# [Requests]
1) Decide whether each statement below agrees with the exhibition review. Answer yes or no for each, quoting the words of the review that settle it.
(a) The exhibition is on view at the Contemporary Jewish Museum in San Francisco.
(b) Amy Winehouse's grandmother married after World War II had ended.
(c) At home, Amy Winehouse was happiest in stiletto heels and mini dresses.
2) Answer these questions using the exhibition review:
(a) Who co-curated the exhibition with Alex and Riva Winehouse?
(b) What can visitors see sewn into the school sweater and tie?
(c) Which decades do the pictures of Amy Winehouse's Nan cover?
3) Carry the exhibition review forward from the point where it stops.

# [Page text]
(begin)

I’m very pleased to present a review by my friend and fellow Costume Society of America Western Region Board Member, Brenna Barks.
“Back to …” By Brenna Barks
There is an intimacy present in objects of material culture that is often lost in exhibitions and academic studies. This can be especially true of clothing. It is not only worn on the body, but reflects an extremely personal choice either to express or hide identity, to reveal or armor ones self against the rest of the world.
This feeling of intense, almost uncomfortable intimacy permeates Amy Winehouse: A Family Portrait exhibition currently on display at the Contemporary Jewish Museum in San Francisco. While raw and somewhat intrusive, it is an extremely relevant intimacy as the exhibition is designed to delve behind the tabloids and the public persona of a world-famous musician, to reveal the girl her family knew, loved, and lost.
It gives the feeling of going through Amy’s belongings in the way that her family must have done after her death. In addition to various family items, it includes her clothing from childhood through the height of her career. Things that she most valued and kept, and which her brother, Alex Winehouse, and his wife, Riva (as co-curators with Liz Selby of the Jewish Museum in London) decided best represented Amy to include in this exhibition.
First among these items are her school sweater and tie worn in both grade school and the Sylvia Young Theatre School. They could be anyone’s jumper (sweater) and tie, but they are displayed so that you can see the name labels sewn into them. The objects are shown next to private photos from Amy Winehouse’s school days. These photos reveal for visitors that even a young Amy knew what her style was, and how to express it despite a school uniform.
Cynthia Winehouse (“Nan”), Amy Winehouses’ grandmother. Photo credit: Winehouse family
The exhibition suggests that much of Amy Winehouse’s unique style could be traced to her grandmother, Cynthia Winehouse. Alex and Amy Winehouse’s “Nan” was a strong, larger than life personality whom they both felt they could talk to (and smoke a sneaky cigarette with behind their parents’ backs). She married towards the end of World War II, and believed strongly in looking her best. Evident inspirations in Amy’s style are reflected in pictures of her Nan from the 1940s through the 1960s.
Clothing displayed from both Amy’s private and public life, the theme of intimacy remains. Several portraits from early in her career, taken in her home, were displayed along with a smattering of her wardrobe. The exhibition design aimed to display objects in the same way that Amy would have seen them every day on her clothes rail at home. Her brother Alex revealed that while she often wore stiletto heels and mini dresses in public, she was happiest in the tracksuit bottoms and cut off shorts she wore at home – albeit, as the home photos show, with her hair and make-up impeccably done.

(end)

# [Given information]
(begin)

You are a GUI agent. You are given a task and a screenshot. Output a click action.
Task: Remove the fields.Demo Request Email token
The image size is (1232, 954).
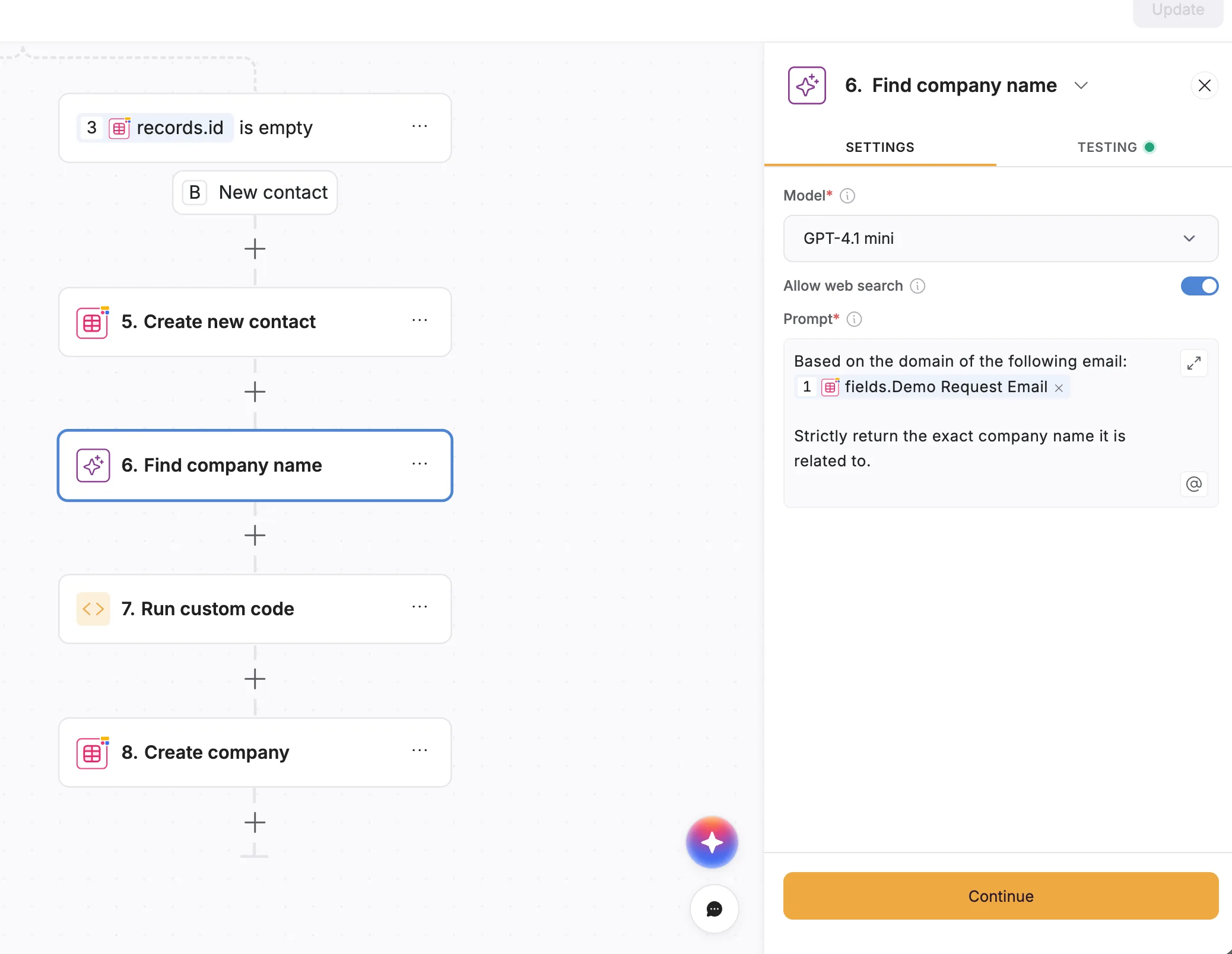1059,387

(end)
(begin)

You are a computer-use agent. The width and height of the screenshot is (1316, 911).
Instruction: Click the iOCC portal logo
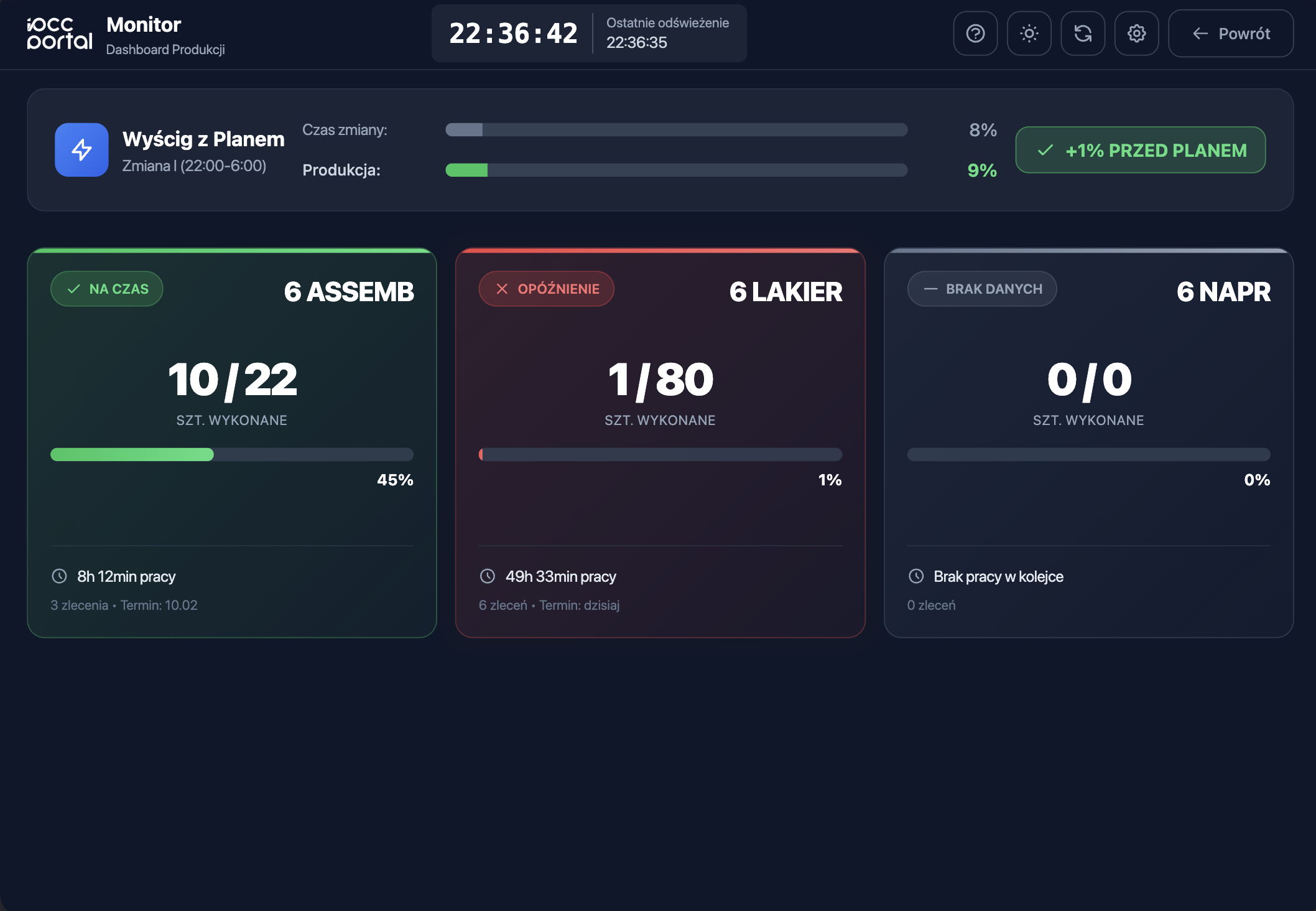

(end)
(begin)

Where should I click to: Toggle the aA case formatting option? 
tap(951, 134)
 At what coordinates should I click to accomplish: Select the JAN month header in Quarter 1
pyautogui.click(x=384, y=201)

(end)

# [The replies]
1)
(a) Yes: "currently on display at the Contemporary Jewish Museum in San Francisco"
(b) No: "She married towards the end of World War II"
(c) No: "she was happiest in the tracksuit bottoms and cut off shorts she wore at home"

2)
(a) Liz Selby of the Jewish Museum in London
(b) The name labels
(c) The 1940s through the 1960s

3)
The clothing is a delightful mix of this casual attire, exquisite designer scarves from Louis Vuitton, Yves Saint-Laurent, Hermes and others mixed with fast-fashion and thrift shop scarves, comfortable bedroom slippers next to platform heels – including some by Christian Louboutin, all hanging alongside the thrift shop finds like a pink bowling jacket Amy had customized, or a pair of braces (suspenders) found in a charity shop. There seems to be a definite mix in Amy’s “closet” of her at-home clothes and some of the dresses she performed in, as though she didn’t have a true stage wardrobe. This revelation seems to reveal that despite her public persona she managed to remain true to her authentic self by wearing her own clothes on stage, not what a stylist or her fans wanted, but what she felt comfortable in. This variation of formal and casual helps present a more realistic picture of the woman, as any of our closets would do.
Installation view from Amy Winehouse: A Family Portrait, Jewish Museum London, July 3–September 15, 2013. Photo: Ian Lillicrapp. Amy Winehouse: A Family Portrait. On view July 23–November 1, 2015. The Contemporary Jewish Museum, San Francisco.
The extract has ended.